Cover Story: Food for Lucinia
"That [broadcasts] all through the year," Aloma says. "And that's what we determined the first year, which months to go heavier on. But there's never a month where there are no showings at all. Except [what] happened to us in November because of elections—television ads became so expensive in the fall, because of the election campaigns using up so much of the space, that we were not able to go on TV at that time."
Time of day didn't end up being as relevant as other factors, he says.
"What is more important is the type of programming that it follows," Aloma says. "And it's very difficult to pinpoint. … On Oxygen, you have these crime dramas and the program, sometimes, following that has done very well. And then, sometimes, following a more religious-type, family-type program, it has also done very well."
Food for the Poor values every viewer and every viewing, regardless of response. Because, Aloma says, "Sometimes, the second or third time they hear of us is when they decide, 'OK, it's time to answer.

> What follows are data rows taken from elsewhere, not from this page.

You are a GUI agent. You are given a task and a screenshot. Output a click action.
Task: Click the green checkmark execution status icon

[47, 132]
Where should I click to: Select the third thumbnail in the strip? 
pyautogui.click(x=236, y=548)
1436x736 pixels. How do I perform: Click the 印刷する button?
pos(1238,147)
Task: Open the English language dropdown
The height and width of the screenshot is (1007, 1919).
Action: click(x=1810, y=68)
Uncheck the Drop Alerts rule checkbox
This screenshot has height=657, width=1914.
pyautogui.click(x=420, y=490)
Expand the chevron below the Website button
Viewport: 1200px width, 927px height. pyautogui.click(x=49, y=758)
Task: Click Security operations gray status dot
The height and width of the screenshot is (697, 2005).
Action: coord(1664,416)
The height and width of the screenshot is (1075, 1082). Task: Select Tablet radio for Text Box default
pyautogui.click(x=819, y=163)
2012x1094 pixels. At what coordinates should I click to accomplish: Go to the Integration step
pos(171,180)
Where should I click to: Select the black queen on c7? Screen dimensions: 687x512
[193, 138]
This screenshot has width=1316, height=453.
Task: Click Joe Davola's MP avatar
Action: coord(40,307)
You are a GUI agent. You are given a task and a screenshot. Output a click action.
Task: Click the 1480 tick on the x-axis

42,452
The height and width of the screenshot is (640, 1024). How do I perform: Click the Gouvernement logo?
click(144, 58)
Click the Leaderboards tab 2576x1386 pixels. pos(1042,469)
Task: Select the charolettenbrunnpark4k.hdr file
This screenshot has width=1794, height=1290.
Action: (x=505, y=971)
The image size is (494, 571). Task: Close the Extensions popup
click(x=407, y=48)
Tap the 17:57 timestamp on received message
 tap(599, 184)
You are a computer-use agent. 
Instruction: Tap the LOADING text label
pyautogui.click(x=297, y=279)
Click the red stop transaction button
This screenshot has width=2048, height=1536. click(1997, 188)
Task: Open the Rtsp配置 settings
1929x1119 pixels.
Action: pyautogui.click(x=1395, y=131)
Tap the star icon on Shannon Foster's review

It's time to respond.' … Because, even for our regular donors, when they see a show on television, they may not give to that, but it touches their heart."
Hard at Work in June
"Right now, we're working on a new 58-minute program," Aloma says. "Because [Russ Reid says] that every three years we have to renew, because the audience may have seen that one numerous times already.
"As they're doing that, they're going to get out the two-minute program," Aloma continues. "It should be sometime towards the end of June/beginning of July that the new programs—both the two-minute and the new 58-minute—should be ready."
Simultaneously, Russ Reid is working with Food for the Poor to integrate all of its fundraising channels, he says.